The architecture of such an addendum would then be based upon the following major aspects:

  1. Radical Transparency.
    The foundation of the addendum would be a shift from warranty to disclosure. The addendum can require the creator to declare upfront, whether Generative AI was used in the creation of the work. It would specify which tools were used and, to a reasonable extent, for what purpose—ideation, first drafts, editing, code generation.
  2. Modified Warranty
    The second step after the disclosure would be to add a new, more precise set of promises that the creator can actually make. Instead of warranting the AI's output, the creator warrants their process.
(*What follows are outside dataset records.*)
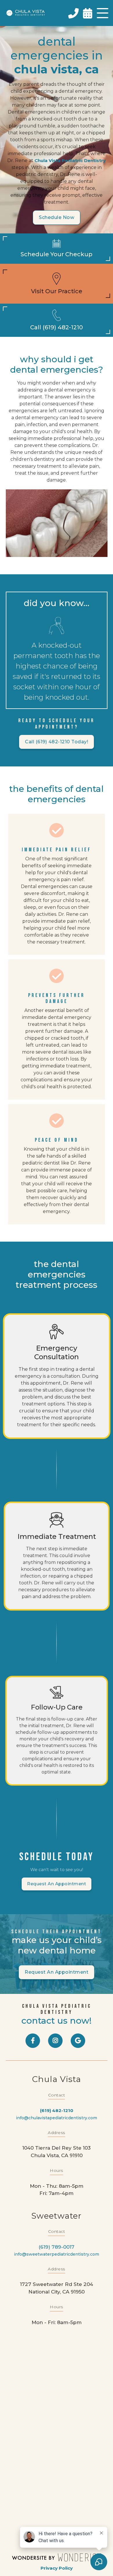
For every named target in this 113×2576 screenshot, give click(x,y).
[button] (102, 13)
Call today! (56, 741)
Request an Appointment (56, 1883)
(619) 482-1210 (56, 2110)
The creator can promise that their prompts and inputs were original, that they did not intentionally use the AI to replicate any existing work, and that they have applied substantial human skill, creativity, and judgment to curate, edit, and arrange the final output hence tying the promise to a human element.
  3. The Indemnity Shift.
    The last step is the proper allocation of risk. The creator can agree to indemnify the publisher against any third-party claims arising specifically from the AI-generated portions of the work as declared. The publisher hence accepts the content with full knowledge of its origins, and in return, receives a clear and enforceable contractual protection for that risk. This indemnity can be negotiated or perhaps capped at a certain monetary value or linked to the advance paid to make it more than just a paper shield.

This approach then provides a workable framework for the publisher and the creator especially by adding clarity. A publisher can make a commercial decision based on known facts which would allow them to adjust advances, increase scrutiny, or even reject works that are too heavily reliant on AI, and for the honest creator, it allows for innovation with accountability.

Conclusion

The law, in its deliberate way, will eventually catch up. The courts in cases like the one brought by ANI against OpenAI in Delhi will draw new lines. Our Parliament may one day amend the Copyright Act of 1957. But the digital economy does not have the luxury of waiting. It operates in the here and now, on the strength of the contracts signed today.

The future of legal practice, especially at the volatile intersection of intellectual property and technology, will not be defined by those who can best litigate what is left of old agreements but will belong to those who can engineer new ones. We must build the frameworks that allow innovation to flourish without a vacuum but with a commercially viable framework.

References:

  • The Copyright Act 1957
  • The Indian Contract Act 1872
  • The Information Technology Act 2000
  • ANI Media Pvt Ltd v OpenAI, LLC & Anr CS(COMM) 8/2024 (Delhi High Court)
  • MySpace Inc v Super Cassettes Industries Ltd FAO (OS) 540/2013 (Delhi High Court, 23 December 2016)
  • Carlini N and others, 'Extracting Training Data from Large Language Models' in 30th USENIX Security Symposium (USENIX Association 2021)
  • Chaudhary P and Anand A, 'AI And Copyright Law In India: Exploring The Contours Of A New Legal Challenge'
  • Federation of Indian Chambers of Commerce & Industry (FICCI), 'The Indian Publishing Industry: An Overview'

The content of this article is intended to provide a general guide to the subject matter. Specialist advice should be sought about your specific circumstances.